For female patients with rheumatoid arthritis, ankylosing spondylitis, and inflammatory bowel disease (IBD), the safety of anti-TNF-alpha agents during pregnancy is still unclear. Researchers from The University of Chicago Medicine, Northwestern University, and the Kagoshima University Graduate School of Medical and Dental Sciences aimed to evaluated the risk of pregnancy-related outcomes in patients with immune-mediated diseases receiving treatment with anti-TNF-alpha agents.
A total of 13 studies were identified for the analysis. Direct and network meta-analyses were performed between anti-TNF-alpha users, non-users, and the general population.
When compared to the general population, the analysis found anti-TNF-alpha users had a non-significant trend towards a reduced rate of live birth (odds ratio [OR] 0.38, 95% CI: 0.13–1.13; P=0.081) and also had a significantly higher risk of preterm birth (OR 2.62, 95% CI: 2.12–3.23; P<0.0001), spontaneous abortion (OR 4.08, 95% CI: 1.12–14.89; P=0.033), and low birth weight (OR 5.95, 95% CI: 1.17–30.38; P=0.032). The analysis did not however indicate an increased risk of anomalies (OR 1.46, 95% CI: 0.84–2.56; P=0.18).
Studies that compared anti-TNF-alpha users to non-users found no significant differences in the rates of live birth and pregnancy-related complications.
When comparing non-anti-TNF-alpha users to the general population, the risk of spontaneous abortion was higher (OR 2.60, 95% CI: 1.08-6.27; P=0.033) but no significant differences were seen in the rates of live birth and other pregnancy-related complications.

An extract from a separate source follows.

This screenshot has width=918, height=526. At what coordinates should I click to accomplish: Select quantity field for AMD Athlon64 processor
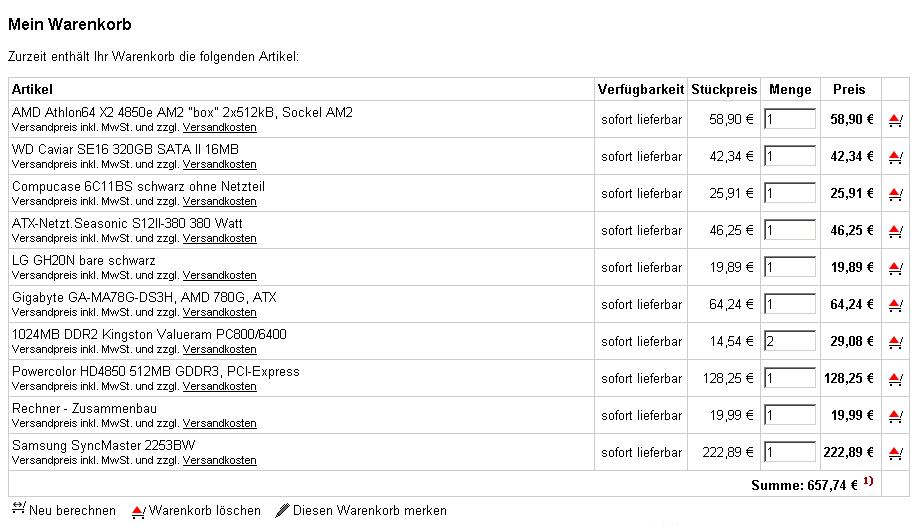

Overall, females with immune-mediated diseases treated with anti-TNF-alpha agents had comparable outcomes to non-users. However, compared to the general population, significantly increased risks of preterm birth, spontaneous abortion, and low birth weight were seen. Study authors conclude that these findings may help increase awareness among clinicians managing female patients of reproductive age.